* TASK TO CARRY OUT *
Look through the entries for the string "computer" and copy every line where it shows up.

* SUPPLIED RECORDS *
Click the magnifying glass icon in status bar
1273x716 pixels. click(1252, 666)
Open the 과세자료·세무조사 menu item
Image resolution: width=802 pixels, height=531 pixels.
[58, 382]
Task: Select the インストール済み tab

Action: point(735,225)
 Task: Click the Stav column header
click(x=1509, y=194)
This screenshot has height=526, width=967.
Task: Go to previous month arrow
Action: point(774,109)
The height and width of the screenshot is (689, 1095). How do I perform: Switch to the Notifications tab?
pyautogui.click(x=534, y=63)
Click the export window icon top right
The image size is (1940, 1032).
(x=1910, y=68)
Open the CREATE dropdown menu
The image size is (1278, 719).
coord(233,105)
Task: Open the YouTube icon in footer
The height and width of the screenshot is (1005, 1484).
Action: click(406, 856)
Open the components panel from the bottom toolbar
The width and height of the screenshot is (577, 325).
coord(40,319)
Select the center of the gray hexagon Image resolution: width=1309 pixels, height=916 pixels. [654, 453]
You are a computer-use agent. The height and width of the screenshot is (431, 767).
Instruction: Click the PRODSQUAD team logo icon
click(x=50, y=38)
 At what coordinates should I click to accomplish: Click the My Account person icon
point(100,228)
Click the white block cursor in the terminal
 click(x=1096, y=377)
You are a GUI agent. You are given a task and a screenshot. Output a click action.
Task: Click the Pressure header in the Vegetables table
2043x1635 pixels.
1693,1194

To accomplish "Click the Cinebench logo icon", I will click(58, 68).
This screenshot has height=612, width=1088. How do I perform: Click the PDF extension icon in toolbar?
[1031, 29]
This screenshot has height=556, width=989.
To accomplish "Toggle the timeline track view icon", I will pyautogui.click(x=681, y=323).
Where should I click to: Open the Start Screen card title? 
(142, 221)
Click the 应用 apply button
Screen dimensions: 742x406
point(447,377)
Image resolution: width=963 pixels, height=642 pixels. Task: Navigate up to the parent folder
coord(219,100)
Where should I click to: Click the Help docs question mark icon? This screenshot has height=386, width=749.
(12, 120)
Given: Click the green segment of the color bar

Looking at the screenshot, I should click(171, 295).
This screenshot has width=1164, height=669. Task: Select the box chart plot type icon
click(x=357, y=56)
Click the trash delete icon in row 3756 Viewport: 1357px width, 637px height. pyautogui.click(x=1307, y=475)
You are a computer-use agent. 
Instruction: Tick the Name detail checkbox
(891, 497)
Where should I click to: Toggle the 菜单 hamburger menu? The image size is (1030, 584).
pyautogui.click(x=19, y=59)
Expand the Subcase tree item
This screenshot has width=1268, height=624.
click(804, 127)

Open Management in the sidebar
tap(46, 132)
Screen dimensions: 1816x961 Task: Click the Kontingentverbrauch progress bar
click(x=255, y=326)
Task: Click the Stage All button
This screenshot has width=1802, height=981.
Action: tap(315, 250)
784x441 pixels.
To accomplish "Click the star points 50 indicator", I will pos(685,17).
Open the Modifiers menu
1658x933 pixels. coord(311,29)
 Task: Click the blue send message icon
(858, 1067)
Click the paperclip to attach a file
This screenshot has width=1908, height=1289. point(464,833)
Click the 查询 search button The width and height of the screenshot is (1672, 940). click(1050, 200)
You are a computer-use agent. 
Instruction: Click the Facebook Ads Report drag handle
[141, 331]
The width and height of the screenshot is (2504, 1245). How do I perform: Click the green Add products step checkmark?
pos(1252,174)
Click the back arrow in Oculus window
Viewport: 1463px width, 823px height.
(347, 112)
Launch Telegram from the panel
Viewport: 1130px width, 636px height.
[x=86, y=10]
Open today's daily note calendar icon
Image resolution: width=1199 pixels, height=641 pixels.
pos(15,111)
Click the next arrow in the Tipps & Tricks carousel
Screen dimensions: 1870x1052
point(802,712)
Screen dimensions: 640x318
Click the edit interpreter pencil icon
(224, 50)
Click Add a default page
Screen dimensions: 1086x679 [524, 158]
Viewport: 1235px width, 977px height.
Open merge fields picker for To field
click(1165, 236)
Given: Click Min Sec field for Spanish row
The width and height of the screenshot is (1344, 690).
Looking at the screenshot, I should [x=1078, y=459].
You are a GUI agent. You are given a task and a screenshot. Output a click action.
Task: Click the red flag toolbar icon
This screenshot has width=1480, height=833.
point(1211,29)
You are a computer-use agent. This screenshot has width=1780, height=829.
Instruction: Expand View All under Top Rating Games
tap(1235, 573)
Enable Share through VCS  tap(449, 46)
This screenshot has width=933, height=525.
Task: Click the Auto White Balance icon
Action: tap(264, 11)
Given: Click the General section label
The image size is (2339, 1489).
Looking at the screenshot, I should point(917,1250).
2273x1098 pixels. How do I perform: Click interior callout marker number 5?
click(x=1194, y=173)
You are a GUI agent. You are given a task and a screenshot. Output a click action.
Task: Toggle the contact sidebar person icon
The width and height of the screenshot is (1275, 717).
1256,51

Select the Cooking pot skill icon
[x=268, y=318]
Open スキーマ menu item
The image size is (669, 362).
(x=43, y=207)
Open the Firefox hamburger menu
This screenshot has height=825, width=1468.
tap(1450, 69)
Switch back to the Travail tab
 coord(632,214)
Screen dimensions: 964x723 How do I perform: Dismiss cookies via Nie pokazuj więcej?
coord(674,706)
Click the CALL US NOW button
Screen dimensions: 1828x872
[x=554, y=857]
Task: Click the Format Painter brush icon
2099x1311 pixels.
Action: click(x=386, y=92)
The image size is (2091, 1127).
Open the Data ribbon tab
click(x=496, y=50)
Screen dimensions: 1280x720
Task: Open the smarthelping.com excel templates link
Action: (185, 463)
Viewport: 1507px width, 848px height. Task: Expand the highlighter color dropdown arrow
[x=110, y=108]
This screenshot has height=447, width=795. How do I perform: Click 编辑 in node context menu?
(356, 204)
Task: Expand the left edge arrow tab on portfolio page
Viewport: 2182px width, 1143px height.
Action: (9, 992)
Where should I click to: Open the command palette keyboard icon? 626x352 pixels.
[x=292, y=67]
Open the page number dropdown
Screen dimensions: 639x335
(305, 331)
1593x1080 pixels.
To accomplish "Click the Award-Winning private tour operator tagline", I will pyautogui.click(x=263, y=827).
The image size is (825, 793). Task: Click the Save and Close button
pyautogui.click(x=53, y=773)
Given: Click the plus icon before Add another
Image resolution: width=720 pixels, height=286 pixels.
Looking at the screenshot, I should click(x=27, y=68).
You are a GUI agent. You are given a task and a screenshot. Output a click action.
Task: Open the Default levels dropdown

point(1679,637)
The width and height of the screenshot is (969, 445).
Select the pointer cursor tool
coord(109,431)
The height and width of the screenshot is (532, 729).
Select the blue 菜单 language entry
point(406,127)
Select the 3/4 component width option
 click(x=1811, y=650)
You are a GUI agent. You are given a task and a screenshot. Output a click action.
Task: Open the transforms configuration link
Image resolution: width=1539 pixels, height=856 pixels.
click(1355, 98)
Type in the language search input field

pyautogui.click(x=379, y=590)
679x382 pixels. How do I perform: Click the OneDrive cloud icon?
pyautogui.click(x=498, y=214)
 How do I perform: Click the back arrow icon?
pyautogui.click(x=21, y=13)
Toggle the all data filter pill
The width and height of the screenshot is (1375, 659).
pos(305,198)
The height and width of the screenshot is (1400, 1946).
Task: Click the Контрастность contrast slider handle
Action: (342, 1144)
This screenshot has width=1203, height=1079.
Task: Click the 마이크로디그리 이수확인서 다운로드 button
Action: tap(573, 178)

* YOUR SOLUTION *
You are a computer-use agent. The height and width of the screenshot is (431, 767).
You are a computer-use agent. 
You are a computer-use agent. 
You are a computer-use agent. This screenshot has width=1780, height=829.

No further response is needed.